Set task 1: In the forum post about sanitizing UTF-8 input, which PHP function does the poster say could fix invalid UTF-8?
Set task 2: Repeat the part of the forum post on sanitizing UTF-8 input that opens with the words containing "My problem now" and closes with "to the megabyte.".

How to sanitize UTF-8 input efficiently?

Josh_Davis · February 28, 2009, 8:34am

Hello,

I’m searching for ways to sanitize UTF-8 input on PHP 5.3. What I’d like to do is make sure that the input is valid UTF-8, then remove invalid (or simply "discouraged) XML chars.

So far, I’ve found that mb_convert_encoding() could fix invalid UTF-8 by running

$str = mb_convert_encoding($str, 'utf-8', 'utf-8');

My problem now is with the handling of invalid chars. Apparently, preg_match() with the u modifier chokes when the input contains Unicode surrogates. I’ve found a regexp that doesn’t require the u modifier at the W3C website, but it’s quite complicated and preg_match_all() chokes with relatively small inputs–a few kilobytes, while I need to process inputs closer to the megabyte.

So now I’m back to square one: is there any (PECL or not) extension that sanitizes UTF-8 that I wouldn’t know about?

Material:
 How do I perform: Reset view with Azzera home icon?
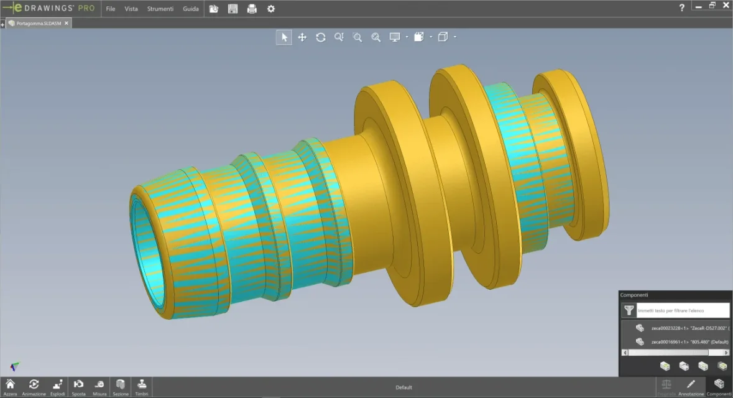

Worked answer 1: mb_convert_encoding()

Worked answer 2:
My problem now is with the handling of invalid chars. Apparently, preg_match() with the u modifier chokes when the input contains Unicode surrogates. I’ve found a regexp that doesn’t require the u modifier at the W3C website, but it’s quite complicated and preg_match_all() chokes with relatively small inputs–a few kilobytes, while I need to process inputs closer to the megabyte.